Further, enrichening the wealthy in the process won’t look good for the industry. Although pension clients would benefit from private equity managers tapping into government loans, managers take a nice paycheck in the transmission of gains to their clients. The financial services industry lost a public relations war in the aftermath of the GFC for this very reason. It won’t end well for private equity this time around.

This crisis is likely to mark the apex of private equity, irrespective of how the drama around accessing government loans plays out. When the dust settles, we will see a reduction of leverage on balance sheets, either by regulation or the actions of private equity managers. We will see lower economic growth. We will see higher rates of interest. And we will see lower returns from private equity.

Hedge funds survived the GFC, but the glory days of the industry ended. Fees compressed, the industry bifurcated into the mighty and minnows, new entrants faced uphill battles, and investment boards shifted from wanting more hedge funds to eliminating the words “hedge fund” from their agenda.

Private equity will survive this crisis. No less than the Yale University endowment’s David Swensen has referred to private equity as the epitome of capitalism: It compels long-term investing, enables financial flexibility, and activates control over operations. It’s not just employing financial leverage that drives private equity returns.

At the same time, the going has been good for so long that the future looks murkier than the past. Purchase prices are elevated, leverage can cause pain, and returns are likely to fall short of investor expectations through this period.

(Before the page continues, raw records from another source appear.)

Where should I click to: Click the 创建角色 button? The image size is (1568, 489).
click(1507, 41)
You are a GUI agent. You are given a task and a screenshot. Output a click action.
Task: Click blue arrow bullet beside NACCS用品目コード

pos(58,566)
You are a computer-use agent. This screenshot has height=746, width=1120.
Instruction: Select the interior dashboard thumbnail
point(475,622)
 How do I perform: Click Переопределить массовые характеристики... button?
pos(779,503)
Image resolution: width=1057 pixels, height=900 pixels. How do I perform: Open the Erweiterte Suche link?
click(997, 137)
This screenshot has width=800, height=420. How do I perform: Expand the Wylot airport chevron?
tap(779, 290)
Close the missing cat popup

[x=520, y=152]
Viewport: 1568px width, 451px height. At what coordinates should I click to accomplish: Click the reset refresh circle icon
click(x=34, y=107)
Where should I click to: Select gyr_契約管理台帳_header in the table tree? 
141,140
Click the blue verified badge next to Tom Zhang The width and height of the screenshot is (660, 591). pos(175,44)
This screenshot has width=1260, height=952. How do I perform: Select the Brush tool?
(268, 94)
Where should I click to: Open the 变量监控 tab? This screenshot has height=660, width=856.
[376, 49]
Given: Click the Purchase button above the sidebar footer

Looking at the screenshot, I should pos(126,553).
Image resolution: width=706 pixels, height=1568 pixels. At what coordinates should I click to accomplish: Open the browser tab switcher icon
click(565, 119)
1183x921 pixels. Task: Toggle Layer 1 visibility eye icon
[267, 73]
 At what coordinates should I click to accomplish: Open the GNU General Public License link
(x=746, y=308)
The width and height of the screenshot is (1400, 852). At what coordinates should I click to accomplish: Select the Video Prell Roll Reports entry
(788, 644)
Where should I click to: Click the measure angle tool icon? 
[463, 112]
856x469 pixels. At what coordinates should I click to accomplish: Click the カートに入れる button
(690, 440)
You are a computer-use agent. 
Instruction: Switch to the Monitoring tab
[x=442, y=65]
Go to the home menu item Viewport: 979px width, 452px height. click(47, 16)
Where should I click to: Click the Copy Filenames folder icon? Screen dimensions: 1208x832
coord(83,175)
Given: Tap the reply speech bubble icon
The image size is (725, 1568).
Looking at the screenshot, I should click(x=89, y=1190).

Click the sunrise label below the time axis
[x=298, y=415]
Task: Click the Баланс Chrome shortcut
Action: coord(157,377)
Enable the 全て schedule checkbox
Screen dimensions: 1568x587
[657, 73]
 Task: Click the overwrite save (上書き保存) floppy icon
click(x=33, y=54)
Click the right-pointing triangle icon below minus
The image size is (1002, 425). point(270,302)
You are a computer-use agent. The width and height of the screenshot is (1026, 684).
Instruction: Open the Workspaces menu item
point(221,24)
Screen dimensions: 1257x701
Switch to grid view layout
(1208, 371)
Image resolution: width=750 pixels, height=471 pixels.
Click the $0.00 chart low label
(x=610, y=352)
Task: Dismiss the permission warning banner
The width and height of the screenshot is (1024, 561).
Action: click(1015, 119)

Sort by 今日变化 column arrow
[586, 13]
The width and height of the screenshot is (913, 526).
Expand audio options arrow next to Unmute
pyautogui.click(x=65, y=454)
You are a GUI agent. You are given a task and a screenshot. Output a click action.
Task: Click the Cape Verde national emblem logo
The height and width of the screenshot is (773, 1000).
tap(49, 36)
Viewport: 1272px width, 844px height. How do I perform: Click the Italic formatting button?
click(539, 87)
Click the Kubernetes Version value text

Two years ago, I suggested that private equity managers will be scrutinized for their behavior by investors down the road. How private equity managers conduct themselves through this period may prove one of the key attributes that determines their future. The time has come for scrutiny on private equity managers whose behavior serves their own interest first. After all, every CIO I have interviewed on the Capital Allocator podcast speaks of the quality of people as foremost on their mind when making manager selection decisions.

GPs beware: Allocators are watching.